Beyin ve Sinir Cerrahisi Uzmanı Selçuk Göçmen, özellikle 60 yaş üzerindeki kişilerde azalan koku hissinin kafa travması ve tümör gibi beyin hastalıklarının belirtisi olabileceğini ifade ediyor.
Koku alma duyusu yaşla birlikte azalabilir
Koku alma ve tat alma hücrelerinin belirli bir yaştan sonra azalmaya başladığını belirten Selçuk Göçmen, günümüzde 60 yaş üzerindeki birçok kişide koku alma probleminin görülebildiğini ve bu durumun bazı beyin hastalıklarıyla birlikte ortaya çıkabildiğini söylüyor.
Koku alamamanın; kafa travması ve tümörlerin yanı sıra üst solunum yolu enfeksiyonları, Parkinson hastalığı, Alzheimer hastalığı, Huntington hastalığı ve Multipl Skleroz gibi nörolojik hastalıkların da belirtisi olabileceği ifade ediliyor.

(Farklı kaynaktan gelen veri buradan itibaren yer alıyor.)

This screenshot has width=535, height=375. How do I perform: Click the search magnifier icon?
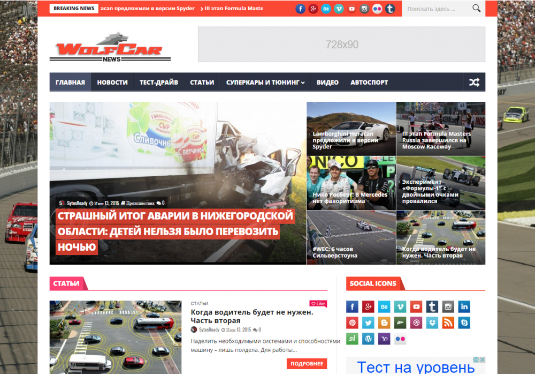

Koku alamama, kafa travması ve tümörün habercisi olabilir
Selçuk Göçmen, koku alma probleminin altında yatan nedenlerin mutlaka araştırılması gerektiğini belirtiyor. Kafa travması sonrası koku alma sinirinin gerilmesi veya kopması nedeniyle koku kaybı gelişebileceğini ifade ediyor.
Travma geçiren hastaların yaklaşık yüzde 5–10’unda koku duyusunun kaybolabildiğini belirten Göçmen, bu durumlarda zaman içinde kısmi iyileşme görülebileceğini, ancak düzenli takibin önemli olduğunu vurguluyor.

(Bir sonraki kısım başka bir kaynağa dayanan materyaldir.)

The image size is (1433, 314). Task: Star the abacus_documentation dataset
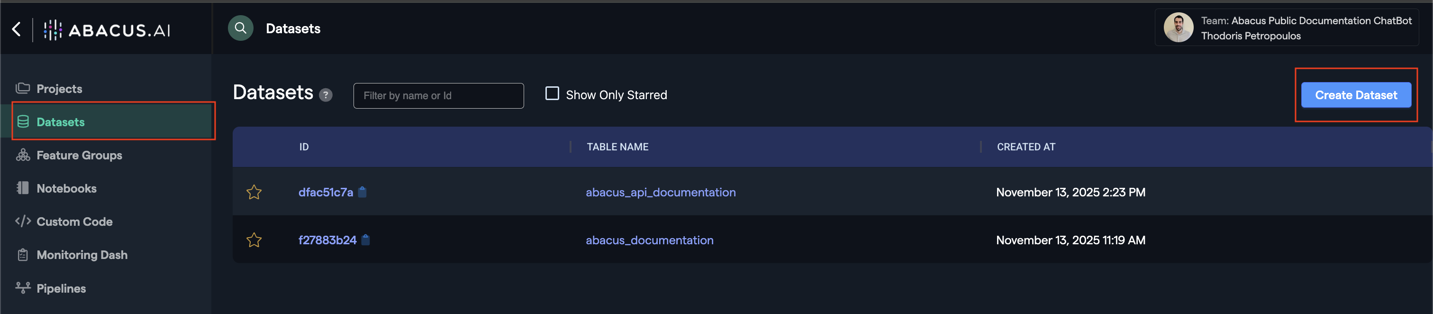254,240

Beyin tümörlerinin de koku kaybına yol açabileceğini belirten Göçmen, burun tıkanıklığı ile ortaya çıkan koku alma problemlerinin ise mutlaka kulak, burun ve boğaz uzmanları tarafından değerlendirilmesi gerektiğini söylüyor.
Koku alma problemi yaşayanların değerlendirilmesi önemli
Koku alma problemi yaşayan kişilerin ayrıntılı değerlendirilmesi gerektiğini belirten Selçuk Göçmen, hastanın öyküsüne göre özel koku testlerinin uygulanabileceğini ifade ediyor. Gerekli durumlarda tomografi ve manyetik rezonans görüntüleme yöntemlerinden yararlanılabileceğini söylüyor.
Tanıya göre uygun tedavi planlaması yapılması, tedavi sonrası düzenli takip ve koku alma egzersizlerinin önerilmesinin önemine dikkat çeken Göçmen, koku alma probleminin basit bir şikâyet olarak görülmemesi gerektiğini vurguluyor.